The facility, which took less than six months to construct, converts the gases that build up during the aging process of a landfill into renewable natural gas. Some of this gas will be turned into compressed natural gas (CNG) which will be used to fuel CNG vehicles.
“For years we’ve been burning most of this gas in generators and we’ve been sending the resulting electricity over to Georgia Power,” Ellis said.
Initially, the county’s sanitation department will convert 70 vehicles to run on renewable natural gas (RNG) produced by the renewable energy facility. The county’s goal is to replace or convert the entire fleet of 306 sanitation vehicles to run on natural gas.
“There will be reduced emissions here at Seminole and everywhere these vehicles are on the road,” Ellis said.

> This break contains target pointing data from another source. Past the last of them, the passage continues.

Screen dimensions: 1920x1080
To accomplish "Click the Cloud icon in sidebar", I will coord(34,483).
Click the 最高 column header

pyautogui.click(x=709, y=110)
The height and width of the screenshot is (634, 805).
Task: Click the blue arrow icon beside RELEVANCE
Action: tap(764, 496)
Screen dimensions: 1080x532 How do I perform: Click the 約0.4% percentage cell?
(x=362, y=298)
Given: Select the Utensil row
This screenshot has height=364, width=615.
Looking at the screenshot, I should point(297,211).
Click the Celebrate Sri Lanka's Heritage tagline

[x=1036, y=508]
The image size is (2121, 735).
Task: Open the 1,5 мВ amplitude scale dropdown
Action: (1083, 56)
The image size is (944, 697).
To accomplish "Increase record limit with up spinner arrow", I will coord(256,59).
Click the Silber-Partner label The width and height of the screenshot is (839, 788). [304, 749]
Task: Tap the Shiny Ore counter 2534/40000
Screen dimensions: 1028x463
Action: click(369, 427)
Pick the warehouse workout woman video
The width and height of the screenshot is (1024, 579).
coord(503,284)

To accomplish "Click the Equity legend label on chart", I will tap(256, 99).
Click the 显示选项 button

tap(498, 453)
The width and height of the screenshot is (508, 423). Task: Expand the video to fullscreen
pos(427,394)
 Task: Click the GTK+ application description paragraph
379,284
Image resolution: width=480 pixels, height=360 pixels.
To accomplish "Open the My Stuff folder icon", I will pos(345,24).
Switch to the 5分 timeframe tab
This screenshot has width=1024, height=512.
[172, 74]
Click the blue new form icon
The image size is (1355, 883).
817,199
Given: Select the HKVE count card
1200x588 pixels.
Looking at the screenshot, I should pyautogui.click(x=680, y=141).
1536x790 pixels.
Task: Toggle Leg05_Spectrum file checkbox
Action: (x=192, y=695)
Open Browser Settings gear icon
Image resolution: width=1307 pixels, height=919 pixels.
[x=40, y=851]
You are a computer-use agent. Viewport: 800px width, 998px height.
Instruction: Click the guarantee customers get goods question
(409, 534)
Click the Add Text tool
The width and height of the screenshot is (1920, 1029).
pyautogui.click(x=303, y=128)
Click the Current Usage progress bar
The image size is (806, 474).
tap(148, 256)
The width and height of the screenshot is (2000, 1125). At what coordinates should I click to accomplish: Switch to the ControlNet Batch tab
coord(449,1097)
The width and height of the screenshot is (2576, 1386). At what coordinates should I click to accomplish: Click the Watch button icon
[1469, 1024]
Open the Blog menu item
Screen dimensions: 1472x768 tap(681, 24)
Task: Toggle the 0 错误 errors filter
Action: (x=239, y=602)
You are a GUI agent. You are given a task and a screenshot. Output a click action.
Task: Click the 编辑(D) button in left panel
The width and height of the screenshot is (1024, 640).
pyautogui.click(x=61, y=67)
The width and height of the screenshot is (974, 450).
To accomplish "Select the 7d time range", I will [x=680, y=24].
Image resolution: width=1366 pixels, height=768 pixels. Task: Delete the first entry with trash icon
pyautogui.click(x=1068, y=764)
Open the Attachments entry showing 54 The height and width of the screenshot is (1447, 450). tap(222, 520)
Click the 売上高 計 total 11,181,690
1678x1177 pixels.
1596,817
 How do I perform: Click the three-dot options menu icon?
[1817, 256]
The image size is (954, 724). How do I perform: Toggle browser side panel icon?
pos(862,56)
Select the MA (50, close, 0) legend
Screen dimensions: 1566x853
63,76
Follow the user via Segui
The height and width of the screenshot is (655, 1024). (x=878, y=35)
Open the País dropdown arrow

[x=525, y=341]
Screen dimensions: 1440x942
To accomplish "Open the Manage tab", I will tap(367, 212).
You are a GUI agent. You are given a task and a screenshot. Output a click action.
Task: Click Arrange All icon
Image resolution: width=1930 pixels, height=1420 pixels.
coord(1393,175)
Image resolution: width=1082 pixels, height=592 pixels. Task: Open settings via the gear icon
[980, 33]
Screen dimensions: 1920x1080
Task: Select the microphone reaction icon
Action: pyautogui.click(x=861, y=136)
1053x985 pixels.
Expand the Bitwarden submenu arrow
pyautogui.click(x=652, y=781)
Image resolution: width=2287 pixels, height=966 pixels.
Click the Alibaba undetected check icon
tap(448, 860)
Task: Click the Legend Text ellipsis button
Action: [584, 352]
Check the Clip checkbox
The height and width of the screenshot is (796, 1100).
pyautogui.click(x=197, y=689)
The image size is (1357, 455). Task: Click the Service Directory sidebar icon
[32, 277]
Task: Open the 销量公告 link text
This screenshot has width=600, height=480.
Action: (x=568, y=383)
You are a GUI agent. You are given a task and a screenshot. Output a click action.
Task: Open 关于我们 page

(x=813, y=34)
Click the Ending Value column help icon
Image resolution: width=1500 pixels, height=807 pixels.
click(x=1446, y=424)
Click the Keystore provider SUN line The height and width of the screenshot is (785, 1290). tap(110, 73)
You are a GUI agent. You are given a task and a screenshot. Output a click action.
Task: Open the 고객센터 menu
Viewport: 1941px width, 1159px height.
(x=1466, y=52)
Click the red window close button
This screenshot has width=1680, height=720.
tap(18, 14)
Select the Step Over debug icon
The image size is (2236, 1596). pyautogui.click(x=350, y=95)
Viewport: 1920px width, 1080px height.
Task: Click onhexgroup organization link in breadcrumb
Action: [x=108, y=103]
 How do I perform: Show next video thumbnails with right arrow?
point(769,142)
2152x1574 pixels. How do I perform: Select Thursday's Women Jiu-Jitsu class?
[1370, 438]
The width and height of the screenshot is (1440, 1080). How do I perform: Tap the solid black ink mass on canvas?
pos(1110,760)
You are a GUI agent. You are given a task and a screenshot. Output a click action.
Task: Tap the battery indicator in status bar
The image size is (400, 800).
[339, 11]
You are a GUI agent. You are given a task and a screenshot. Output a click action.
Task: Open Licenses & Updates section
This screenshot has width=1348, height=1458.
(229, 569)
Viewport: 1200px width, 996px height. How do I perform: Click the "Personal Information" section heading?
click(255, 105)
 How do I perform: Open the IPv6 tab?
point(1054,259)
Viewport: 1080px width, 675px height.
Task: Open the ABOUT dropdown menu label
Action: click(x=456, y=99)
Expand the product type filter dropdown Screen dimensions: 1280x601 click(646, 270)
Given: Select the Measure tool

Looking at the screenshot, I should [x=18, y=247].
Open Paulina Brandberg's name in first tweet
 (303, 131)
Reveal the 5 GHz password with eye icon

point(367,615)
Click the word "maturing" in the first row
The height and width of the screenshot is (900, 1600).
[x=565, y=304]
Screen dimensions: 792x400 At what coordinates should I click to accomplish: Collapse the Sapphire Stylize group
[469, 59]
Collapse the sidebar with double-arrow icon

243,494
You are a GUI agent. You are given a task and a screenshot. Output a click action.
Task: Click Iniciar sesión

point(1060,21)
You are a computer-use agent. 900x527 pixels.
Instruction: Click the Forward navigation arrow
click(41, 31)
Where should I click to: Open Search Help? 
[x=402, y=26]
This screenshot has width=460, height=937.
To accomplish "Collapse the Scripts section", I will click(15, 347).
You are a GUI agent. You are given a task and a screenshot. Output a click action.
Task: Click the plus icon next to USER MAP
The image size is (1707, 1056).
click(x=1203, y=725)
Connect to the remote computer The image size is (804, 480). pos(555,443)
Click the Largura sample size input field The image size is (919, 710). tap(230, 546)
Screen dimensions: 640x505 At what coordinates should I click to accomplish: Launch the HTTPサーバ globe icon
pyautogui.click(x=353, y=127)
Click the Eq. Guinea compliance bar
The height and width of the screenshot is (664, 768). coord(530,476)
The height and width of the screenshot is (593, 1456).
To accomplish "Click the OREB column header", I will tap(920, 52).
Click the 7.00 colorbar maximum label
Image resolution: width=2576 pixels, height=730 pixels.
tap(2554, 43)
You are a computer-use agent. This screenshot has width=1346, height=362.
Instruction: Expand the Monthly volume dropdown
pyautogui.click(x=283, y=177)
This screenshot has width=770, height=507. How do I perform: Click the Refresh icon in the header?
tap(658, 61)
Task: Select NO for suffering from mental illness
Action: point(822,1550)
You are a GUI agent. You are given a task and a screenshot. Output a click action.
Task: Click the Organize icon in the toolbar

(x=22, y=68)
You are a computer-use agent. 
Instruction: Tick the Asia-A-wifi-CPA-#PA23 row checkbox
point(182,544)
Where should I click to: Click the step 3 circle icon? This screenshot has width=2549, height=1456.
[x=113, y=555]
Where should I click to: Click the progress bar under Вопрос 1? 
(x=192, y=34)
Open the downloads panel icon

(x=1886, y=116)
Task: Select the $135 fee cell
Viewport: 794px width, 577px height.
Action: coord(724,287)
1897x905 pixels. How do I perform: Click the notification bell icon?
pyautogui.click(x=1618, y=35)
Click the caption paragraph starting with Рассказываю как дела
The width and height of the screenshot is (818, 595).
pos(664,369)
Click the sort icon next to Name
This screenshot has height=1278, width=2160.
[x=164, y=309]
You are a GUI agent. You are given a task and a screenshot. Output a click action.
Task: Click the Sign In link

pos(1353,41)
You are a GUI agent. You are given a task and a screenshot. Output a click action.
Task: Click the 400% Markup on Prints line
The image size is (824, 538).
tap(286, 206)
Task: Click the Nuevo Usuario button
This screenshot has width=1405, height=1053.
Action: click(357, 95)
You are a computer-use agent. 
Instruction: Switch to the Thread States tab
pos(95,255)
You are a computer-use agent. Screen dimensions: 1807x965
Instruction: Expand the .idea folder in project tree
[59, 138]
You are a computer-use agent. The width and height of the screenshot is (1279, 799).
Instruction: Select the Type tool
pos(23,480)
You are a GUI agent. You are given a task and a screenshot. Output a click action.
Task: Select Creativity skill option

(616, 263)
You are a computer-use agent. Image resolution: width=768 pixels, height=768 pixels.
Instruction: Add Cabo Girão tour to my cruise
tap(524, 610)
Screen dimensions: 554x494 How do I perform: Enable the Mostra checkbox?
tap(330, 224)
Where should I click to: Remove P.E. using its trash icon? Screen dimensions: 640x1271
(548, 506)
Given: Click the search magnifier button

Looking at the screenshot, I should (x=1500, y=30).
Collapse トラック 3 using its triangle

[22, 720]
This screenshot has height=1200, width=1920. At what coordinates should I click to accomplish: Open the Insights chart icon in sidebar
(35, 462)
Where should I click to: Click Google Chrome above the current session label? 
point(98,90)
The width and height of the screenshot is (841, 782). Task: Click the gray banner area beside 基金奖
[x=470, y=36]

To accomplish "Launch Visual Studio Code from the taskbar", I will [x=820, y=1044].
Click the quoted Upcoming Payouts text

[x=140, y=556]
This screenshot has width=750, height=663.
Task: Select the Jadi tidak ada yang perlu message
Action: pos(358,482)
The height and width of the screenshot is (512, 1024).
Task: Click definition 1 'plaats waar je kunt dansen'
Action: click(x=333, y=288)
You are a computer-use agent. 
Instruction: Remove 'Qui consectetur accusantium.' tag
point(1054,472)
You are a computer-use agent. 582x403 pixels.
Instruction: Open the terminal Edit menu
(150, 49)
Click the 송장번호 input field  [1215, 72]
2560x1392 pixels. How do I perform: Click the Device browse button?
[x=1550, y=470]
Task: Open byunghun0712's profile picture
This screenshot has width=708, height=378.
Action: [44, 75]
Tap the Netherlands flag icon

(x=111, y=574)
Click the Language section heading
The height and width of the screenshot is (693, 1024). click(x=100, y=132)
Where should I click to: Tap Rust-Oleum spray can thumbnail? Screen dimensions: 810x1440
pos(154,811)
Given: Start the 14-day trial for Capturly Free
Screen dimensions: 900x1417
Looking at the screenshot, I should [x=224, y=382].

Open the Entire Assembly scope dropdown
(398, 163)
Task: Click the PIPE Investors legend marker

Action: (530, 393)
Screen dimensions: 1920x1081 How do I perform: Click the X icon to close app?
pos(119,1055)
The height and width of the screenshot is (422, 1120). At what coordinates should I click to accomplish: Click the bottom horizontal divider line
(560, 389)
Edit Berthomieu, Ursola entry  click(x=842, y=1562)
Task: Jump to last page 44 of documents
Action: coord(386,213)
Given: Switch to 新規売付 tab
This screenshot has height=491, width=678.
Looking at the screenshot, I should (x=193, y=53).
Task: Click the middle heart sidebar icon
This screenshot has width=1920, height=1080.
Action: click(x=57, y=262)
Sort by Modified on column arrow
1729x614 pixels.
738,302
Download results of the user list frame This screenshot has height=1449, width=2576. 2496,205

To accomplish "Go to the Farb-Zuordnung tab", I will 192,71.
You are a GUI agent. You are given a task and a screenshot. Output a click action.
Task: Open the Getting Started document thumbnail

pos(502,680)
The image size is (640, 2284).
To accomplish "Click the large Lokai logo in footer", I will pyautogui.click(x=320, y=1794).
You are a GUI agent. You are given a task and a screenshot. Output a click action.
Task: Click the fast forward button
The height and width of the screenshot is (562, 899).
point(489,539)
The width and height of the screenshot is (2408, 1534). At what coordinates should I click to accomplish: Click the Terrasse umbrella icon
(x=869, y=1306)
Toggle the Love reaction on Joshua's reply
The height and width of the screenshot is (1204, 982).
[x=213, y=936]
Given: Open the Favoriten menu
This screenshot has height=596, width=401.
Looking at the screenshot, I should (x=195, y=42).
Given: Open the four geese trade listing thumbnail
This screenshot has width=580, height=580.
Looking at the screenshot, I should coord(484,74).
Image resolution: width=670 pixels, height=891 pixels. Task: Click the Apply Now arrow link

The yearly environmental impact to air quality will be the same as taking 30,000 passenger cars off the road, said Burke Brennan, the county’s chief communications officer.
The project is funded in part by a $7.8 million U.S. Department of Energy grant made to Clean Cities Atlanta through the American Recovery and Reinvestment Act federal stimulus program.
“There are already facilities in our country that convert landfill gas to fuel and pump it into vehicles on site. There are also facilities that provide landfill gas and pump it into natural gas pipelines for consumer use. In DeKalb County, we’re the first…to do both,” according to Ellis.
Ellis said that once the facility is fully operational in six to eight weeks, DeKalb County would have the capacity to process more landfill gas than any other county in Georgia and the facility will help the county to reduce the rising cost of fueling county vehicles.
The county estimates that $3 million will be saved over the next eight years and the county will make money from the CNG it sells to the general public, Ellis said.
Ted Photakis, a senior account executive with Energy Systems Group, the company that designed and will operate the facility, said that since the landfill is permitted through 2091, “there could be a 100-year supply of methane fuel.”
“As long as this plant is running—it’ll be running 24/7—it’ll either be saving the county money on fuel costs or it’ll be bringing in additional revenue,” Photakis said.
“Renewable energy creates jobs and a green, sustainable infrastructure,” Ellis said. “Renewable energy reduces our dependence on foreign oil. Renewable energy is, in fact, the energy of the future. There may be a time when we might run out of oil, but we are not going to be running out of renewable energy.”
Renewable energy “is safer for our environment, it is more economical and, therefore, putting money back into the pockets of ordinary, middle-class Americans and it is decreasing our dependence on foreign oil,” said Gwen Keyes Fleming, regional administrator for the U.S. Environmental Protection Agency’s southeast region.
Don Francis, executive director of Clean Cities Atlanta, said, “Projects like this and attitudes like this in DeKalb County have turned the corner, and we are on our way to energy security in the United States.”